### TUGAS
1. Jawablah pertanyaan berikut berdasarkan bacaan tentang Teuku Rifnu Wikana.
(a) Menurut Teuku Rifnu, apa yang tidak akan menjadi penghalang bagi para filmmaker dalam berkarya?
(b) Lembaga apa yang mengundangnya ke Aceh sebagai pemateri?
(c) Kepada siapa workshop tersebut ditujukan?
2. Tuliskan kembali tanpa perubahan bagian bacaan tentang Teuku Rifnu Wikana antara "AKTOR Teuku Rifnu" dan "dari mana saja.", termasuk kedua bagian itu.

### BACAAN
——
AKTOR Teuku Rifnu Wikana angkat bicara terkait keberadaan bioskop di Aceh. Pelaku seni peran ini memandang, bioskop tak akan menjadi penghalang buat para filmmaker dalam berkarya. Pasalnya, dengan kehadiran teknologi, apresiasi bisa datang dari mana saja.
“Sekarang itu bioskop bukan lagi menjadi tolok ukur. Ada bermacam cara sekarang ini kalau kita bikin karya yang bener. Sekarang yang penting bikin karya yang bagus, coba ajukan, Banyak aplikasi yang mau beli karya kita tanpa harus ke bioskop,” beber Teuku Rifnu saat bertandang ke Redaksi Serambi Indonesia, di Meunasah Manyang, Ingin Jaya, Aceh Besar, Selasa (8/5).
Pemeran Suripto dalam film Dia Adalah Dilanku 1990 ini diundang Badan Nasional Penanggulangan Teroris (BNPT) ke Aceh yang notabene adalah kampung halamannya untuk menjadi pemateri. Workshop yang mengangkat tema ‘Pencegahan paham radikalisme melalui menjadi Indonesia’ ditujukan kepada para pelajar SMA se-Kota Banda Aceh. Workshop yang dirangkai dengan lomba film pendek tersebut diadakan se-Indonesia.
——
### MATERI YANG DISEDIAKAN
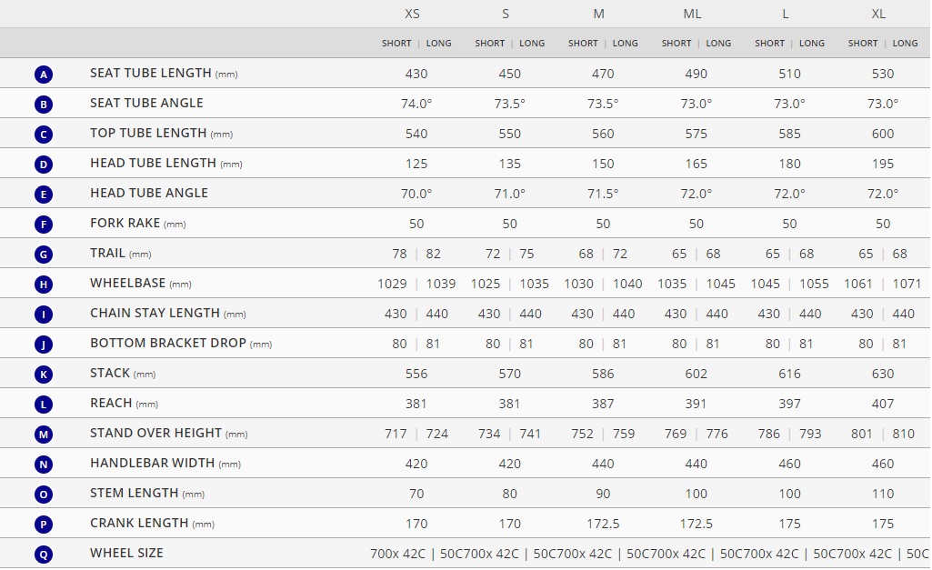932x570 pixels.
Task: Click the circled H Wheelbase icon
Action: tap(44, 285)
——
### KUMPULAN JAWABAN
1.
(a) Bioskop.
(b) Badan Nasional Penanggulangan Teroris (BNPT).
(c) Para pelajar SMA se-Kota Banda Aceh.

2.
AKTOR Teuku Rifnu Wikana angkat bicara terkait keberadaan bioskop di Aceh. Pelaku seni peran ini memandang, bioskop tak akan menjadi penghalang buat para filmmaker dalam berkarya. Pasalnya, dengan kehadiran teknologi, apresiasi bisa datang dari mana saja.